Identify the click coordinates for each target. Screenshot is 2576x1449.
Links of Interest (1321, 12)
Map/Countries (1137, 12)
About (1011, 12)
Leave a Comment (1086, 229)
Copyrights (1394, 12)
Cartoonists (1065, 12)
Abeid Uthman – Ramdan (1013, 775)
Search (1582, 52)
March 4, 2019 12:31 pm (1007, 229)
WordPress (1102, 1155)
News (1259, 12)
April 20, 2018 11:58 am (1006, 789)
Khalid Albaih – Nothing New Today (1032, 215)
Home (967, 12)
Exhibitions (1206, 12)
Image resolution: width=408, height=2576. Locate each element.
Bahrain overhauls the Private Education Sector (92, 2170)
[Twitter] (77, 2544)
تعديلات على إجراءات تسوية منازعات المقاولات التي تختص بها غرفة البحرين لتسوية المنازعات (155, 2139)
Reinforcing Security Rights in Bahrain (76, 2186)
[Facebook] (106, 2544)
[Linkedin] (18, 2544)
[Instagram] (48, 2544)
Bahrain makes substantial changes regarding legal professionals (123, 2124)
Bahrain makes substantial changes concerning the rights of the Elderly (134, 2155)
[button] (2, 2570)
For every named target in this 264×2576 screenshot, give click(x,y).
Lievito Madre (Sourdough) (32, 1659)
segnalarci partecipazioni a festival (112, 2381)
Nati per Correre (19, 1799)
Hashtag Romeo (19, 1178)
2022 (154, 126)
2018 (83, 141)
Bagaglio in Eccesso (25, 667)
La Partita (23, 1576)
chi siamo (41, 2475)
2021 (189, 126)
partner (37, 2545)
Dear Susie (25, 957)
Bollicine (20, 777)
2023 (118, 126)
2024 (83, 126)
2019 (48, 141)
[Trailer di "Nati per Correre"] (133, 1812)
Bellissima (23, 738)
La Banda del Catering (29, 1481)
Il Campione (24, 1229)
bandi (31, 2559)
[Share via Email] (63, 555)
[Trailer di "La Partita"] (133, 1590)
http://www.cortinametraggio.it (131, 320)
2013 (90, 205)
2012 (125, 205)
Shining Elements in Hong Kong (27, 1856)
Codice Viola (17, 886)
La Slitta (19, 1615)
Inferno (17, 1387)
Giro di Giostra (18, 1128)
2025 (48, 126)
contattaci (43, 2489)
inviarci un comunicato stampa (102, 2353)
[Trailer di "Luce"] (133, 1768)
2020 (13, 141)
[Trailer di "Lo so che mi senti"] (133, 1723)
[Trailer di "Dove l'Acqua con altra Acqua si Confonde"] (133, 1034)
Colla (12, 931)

########

| What to work on |
Output the whole listing exactly as given.

| Answer section |
Identify the click coordinates for each target. Screenshot is 2576x1449.
Links of Interest (1321, 12)
Map/Countries (1137, 12)
About (1011, 12)
Leave a Comment (1086, 229)
Copyrights (1394, 12)
Cartoonists (1065, 12)
Abeid Uthman – Ramdan (1013, 775)
Search (1582, 52)
March 4, 2019 12:31 pm (1007, 229)
WordPress (1102, 1155)
News (1259, 12)
April 20, 2018 11:58 am (1006, 789)
Khalid Albaih – Nothing New Today (1032, 215)
Home (967, 12)
Exhibitions (1206, 12)
Image resolution: width=408, height=2576. Locate each element.
Bahrain overhauls the Private Education Sector (92, 2170)
[Twitter] (77, 2544)
تعديلات على إجراءات تسوية منازعات المقاولات التي تختص بها غرفة البحرين لتسوية المنازعات (155, 2139)
Reinforcing Security Rights in Bahrain (76, 2186)
[Facebook] (106, 2544)
[Linkedin] (18, 2544)
[Instagram] (48, 2544)
Bahrain makes substantial changes regarding legal professionals (123, 2124)
Bahrain makes substantial changes concerning the rights of the Elderly (134, 2155)
[button] (2, 2570)
For every named target in this 264×2576 screenshot, give click(x,y).
Lievito Madre (Sourdough) (32, 1659)
segnalarci partecipazioni a festival (112, 2381)
Nati per Correre (19, 1799)
Hashtag Romeo (19, 1178)
2022 (154, 126)
2018 (83, 141)
Bagaglio in Eccesso (25, 667)
La Partita (23, 1576)
chi siamo (41, 2475)
2021 (189, 126)
partner (37, 2545)
Dear Susie (25, 957)
Bollicine (20, 777)
2023 (118, 126)
2024 (83, 126)
2019 (48, 141)
[Trailer di "Nati per Correre"] (133, 1812)
Bellissima (23, 738)
La Banda del Catering (29, 1481)
Il Campione (24, 1229)
bandi (31, 2559)
[Share via Email] (63, 555)
[Trailer di "La Partita"] (133, 1590)
http://www.cortinametraggio.it (131, 320)
2013 (90, 205)
2012 (125, 205)
Shining Elements in Hong Kong (27, 1856)
Codice Viola (17, 886)
La Slitta (19, 1615)
Inferno (17, 1387)
Giro di Giostra (18, 1128)
2025 (48, 126)
contattaci (43, 2489)
inviarci un comunicato stampa (102, 2353)
[Trailer di "Luce"] (133, 1768)
2020 (13, 141)
[Trailer di "Lo so che mi senti"] (133, 1723)
[Trailer di "Dove l'Acqua con altra Acqua si Confonde"] (133, 1034)
Colla (12, 931)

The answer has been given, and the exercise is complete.